We want to keep you informed with complete transparency — no filters, no sugar-coating, just the real picture.
1. Melbourne & Victoria Market Overview – 2025 in Review
This year, we’ve observed two key themes in Melbourne’s residential market:
A. Rental Market Softening Slightly
Even though rents remain higher year-on-year, we have seen a slight increase in vacancy rates compared to 2024.
This cooling is temporary, but noticeable. Based on REIV, SQM Research, and our own on-ground experience, more properties are staying available a little longer. Renters have a bit more choice, and we’re not seeing the 2024-level frenzy.
B. Housing Price Growth Remains Modest
Melbourne’s housing prices have grown around 3% this year, which is noticeably slower than markets like Adelaide, Brisbane, and Sydney.
But this slower growth has created an interesting side effect. A softer property price environment encourages first-home buyers to finally step in. These buyers were previously renters.
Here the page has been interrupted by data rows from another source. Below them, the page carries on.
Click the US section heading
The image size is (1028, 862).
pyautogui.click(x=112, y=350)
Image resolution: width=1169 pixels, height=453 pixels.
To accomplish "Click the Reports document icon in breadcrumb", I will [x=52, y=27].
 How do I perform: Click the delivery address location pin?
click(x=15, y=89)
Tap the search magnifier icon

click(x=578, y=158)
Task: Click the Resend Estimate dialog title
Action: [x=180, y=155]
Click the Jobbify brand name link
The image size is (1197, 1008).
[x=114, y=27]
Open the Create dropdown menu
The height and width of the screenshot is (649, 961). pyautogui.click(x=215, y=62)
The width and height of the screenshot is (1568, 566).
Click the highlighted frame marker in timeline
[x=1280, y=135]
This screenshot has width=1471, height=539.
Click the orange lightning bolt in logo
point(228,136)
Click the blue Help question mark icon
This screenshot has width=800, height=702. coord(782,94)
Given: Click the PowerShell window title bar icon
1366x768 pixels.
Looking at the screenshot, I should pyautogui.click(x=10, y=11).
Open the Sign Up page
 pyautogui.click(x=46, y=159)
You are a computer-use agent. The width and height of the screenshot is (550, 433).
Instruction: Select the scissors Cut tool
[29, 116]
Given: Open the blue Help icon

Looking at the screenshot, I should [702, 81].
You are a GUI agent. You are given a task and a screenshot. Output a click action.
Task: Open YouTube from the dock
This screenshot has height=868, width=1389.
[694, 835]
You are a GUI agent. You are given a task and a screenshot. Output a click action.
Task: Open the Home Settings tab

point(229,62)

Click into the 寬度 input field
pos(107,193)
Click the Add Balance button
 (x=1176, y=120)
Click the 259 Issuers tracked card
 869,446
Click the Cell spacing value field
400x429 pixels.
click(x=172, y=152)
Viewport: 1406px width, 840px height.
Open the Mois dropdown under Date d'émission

That means more renters are leaving the rental pool. This temporarily increases vacancies and creates a short cooling effect in the rental market, so the sales market and rental market are intertwined.
Impact of Population Growth on Rental Demand
Despite this short-term easing, Victoria remains Australia’s No. 1 destination for overseas migrants, and the education state with the most universities and institutes in the country. Both are major long-term drivers of rental demand.
Victoria’s Population Growth Continues Strongly
For 2025, Victoria’s population reached ~7.01 million, grew by 1.8% over the year, and accounted for 30% of Australia’s total net population growth. This tells us one thing – rental demand in Victoria is structurally strong for the long term.
2. Approaching the 2026 Student Rental Season
We are heading into the classic January to March student season, especially for Melbourne CBD, Caulfield, Clayton, Hawthorn, Bundoora, etc.
Every year, students move, relocate, or return from overseas during this window, and demand surges.
Because we understand this cycle deeply, our team started preparing early. For example, last week we leased a 2-bed, 1-bath apartment in the CBD for $800/week, with a lease start date in late January, showing how proactive the team has been in securing strong rental returns ahead of the peak season.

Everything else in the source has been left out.